- YOUR INSTRUCTIONS -
Under no circumstances alter the records; copy each one exactly.

- Saved data entries -
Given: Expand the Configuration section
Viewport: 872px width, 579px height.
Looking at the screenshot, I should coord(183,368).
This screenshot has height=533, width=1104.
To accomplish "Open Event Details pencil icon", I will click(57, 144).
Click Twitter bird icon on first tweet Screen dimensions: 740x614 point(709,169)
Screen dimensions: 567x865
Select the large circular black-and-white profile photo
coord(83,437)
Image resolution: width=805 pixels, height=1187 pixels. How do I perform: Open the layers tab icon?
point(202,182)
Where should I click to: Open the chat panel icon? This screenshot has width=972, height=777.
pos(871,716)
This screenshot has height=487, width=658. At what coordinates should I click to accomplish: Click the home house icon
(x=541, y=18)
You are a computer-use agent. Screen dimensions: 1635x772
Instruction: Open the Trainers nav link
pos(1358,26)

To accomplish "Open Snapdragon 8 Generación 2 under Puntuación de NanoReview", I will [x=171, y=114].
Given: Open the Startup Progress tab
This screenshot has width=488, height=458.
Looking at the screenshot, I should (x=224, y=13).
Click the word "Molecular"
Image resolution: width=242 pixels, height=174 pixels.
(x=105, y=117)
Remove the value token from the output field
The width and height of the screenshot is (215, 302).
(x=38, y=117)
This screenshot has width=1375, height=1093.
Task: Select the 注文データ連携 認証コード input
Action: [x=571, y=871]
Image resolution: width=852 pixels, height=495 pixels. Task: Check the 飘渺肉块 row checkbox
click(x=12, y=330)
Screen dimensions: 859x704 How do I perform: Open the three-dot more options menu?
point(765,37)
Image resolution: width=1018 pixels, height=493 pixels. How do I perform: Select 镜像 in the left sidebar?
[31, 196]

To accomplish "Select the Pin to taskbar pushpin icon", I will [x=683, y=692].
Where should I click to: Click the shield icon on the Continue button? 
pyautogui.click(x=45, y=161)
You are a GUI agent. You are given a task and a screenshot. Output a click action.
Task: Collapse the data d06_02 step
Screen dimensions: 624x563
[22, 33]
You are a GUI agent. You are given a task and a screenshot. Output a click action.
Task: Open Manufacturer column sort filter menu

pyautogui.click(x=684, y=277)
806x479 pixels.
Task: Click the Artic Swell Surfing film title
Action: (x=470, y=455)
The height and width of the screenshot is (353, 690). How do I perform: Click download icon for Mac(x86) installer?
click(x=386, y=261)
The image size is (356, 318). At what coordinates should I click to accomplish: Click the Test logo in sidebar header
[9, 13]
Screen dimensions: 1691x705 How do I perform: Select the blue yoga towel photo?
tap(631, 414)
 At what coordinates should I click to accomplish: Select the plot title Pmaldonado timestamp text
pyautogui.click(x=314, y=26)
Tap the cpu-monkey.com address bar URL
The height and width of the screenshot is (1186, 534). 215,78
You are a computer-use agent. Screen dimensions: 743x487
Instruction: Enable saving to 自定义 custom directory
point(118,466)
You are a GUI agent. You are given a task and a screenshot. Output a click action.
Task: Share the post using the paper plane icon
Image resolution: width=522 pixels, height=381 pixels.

- TASK RESPONSE -
Given: Expand the Configuration section
Viewport: 872px width, 579px height.
Looking at the screenshot, I should coord(183,368).
This screenshot has height=533, width=1104.
To accomplish "Open Event Details pencil icon", I will click(57, 144).
Click Twitter bird icon on first tweet Screen dimensions: 740x614 point(709,169)
Screen dimensions: 567x865
Select the large circular black-and-white profile photo
coord(83,437)
Image resolution: width=805 pixels, height=1187 pixels. How do I perform: Open the layers tab icon?
point(202,182)
Where should I click to: Open the chat panel icon? This screenshot has width=972, height=777.
pos(871,716)
This screenshot has height=487, width=658. At what coordinates should I click to accomplish: Click the home house icon
(x=541, y=18)
You are a computer-use agent. Screen dimensions: 1635x772
Instruction: Open the Trainers nav link
pos(1358,26)

To accomplish "Open Snapdragon 8 Generación 2 under Puntuación de NanoReview", I will [x=171, y=114].
Given: Open the Startup Progress tab
This screenshot has width=488, height=458.
Looking at the screenshot, I should (x=224, y=13).
Click the word "Molecular"
Image resolution: width=242 pixels, height=174 pixels.
(x=105, y=117)
Remove the value token from the output field
The width and height of the screenshot is (215, 302).
(x=38, y=117)
This screenshot has width=1375, height=1093.
Task: Select the 注文データ連携 認証コード input
Action: [x=571, y=871]
Image resolution: width=852 pixels, height=495 pixels. Task: Check the 飘渺肉块 row checkbox
click(x=12, y=330)
Screen dimensions: 859x704 How do I perform: Open the three-dot more options menu?
point(765,37)
Image resolution: width=1018 pixels, height=493 pixels. How do I perform: Select 镜像 in the left sidebar?
[31, 196]

To accomplish "Select the Pin to taskbar pushpin icon", I will [x=683, y=692].
Where should I click to: Click the shield icon on the Continue button? 
pyautogui.click(x=45, y=161)
You are a GUI agent. You are given a task and a screenshot. Output a click action.
Task: Collapse the data d06_02 step
Screen dimensions: 624x563
[22, 33]
You are a GUI agent. You are given a task and a screenshot. Output a click action.
Task: Open Manufacturer column sort filter menu

pyautogui.click(x=684, y=277)
806x479 pixels.
Task: Click the Artic Swell Surfing film title
Action: (x=470, y=455)
The height and width of the screenshot is (353, 690). How do I perform: Click download icon for Mac(x86) installer?
click(x=386, y=261)
The image size is (356, 318). At what coordinates should I click to accomplish: Click the Test logo in sidebar header
[9, 13]
Screen dimensions: 1691x705 How do I perform: Select the blue yoga towel photo?
tap(631, 414)
 At what coordinates should I click to accomplish: Select the plot title Pmaldonado timestamp text
pyautogui.click(x=314, y=26)
Tap the cpu-monkey.com address bar URL
The height and width of the screenshot is (1186, 534). 215,78
You are a computer-use agent. Screen dimensions: 743x487
Instruction: Enable saving to 自定义 custom directory
point(118,466)
You are a GUI agent. You are given a task and a screenshot. Output a click action.
Task: Share the post using the paper plane icon
Image resolution: width=522 pixels, height=381 pixels.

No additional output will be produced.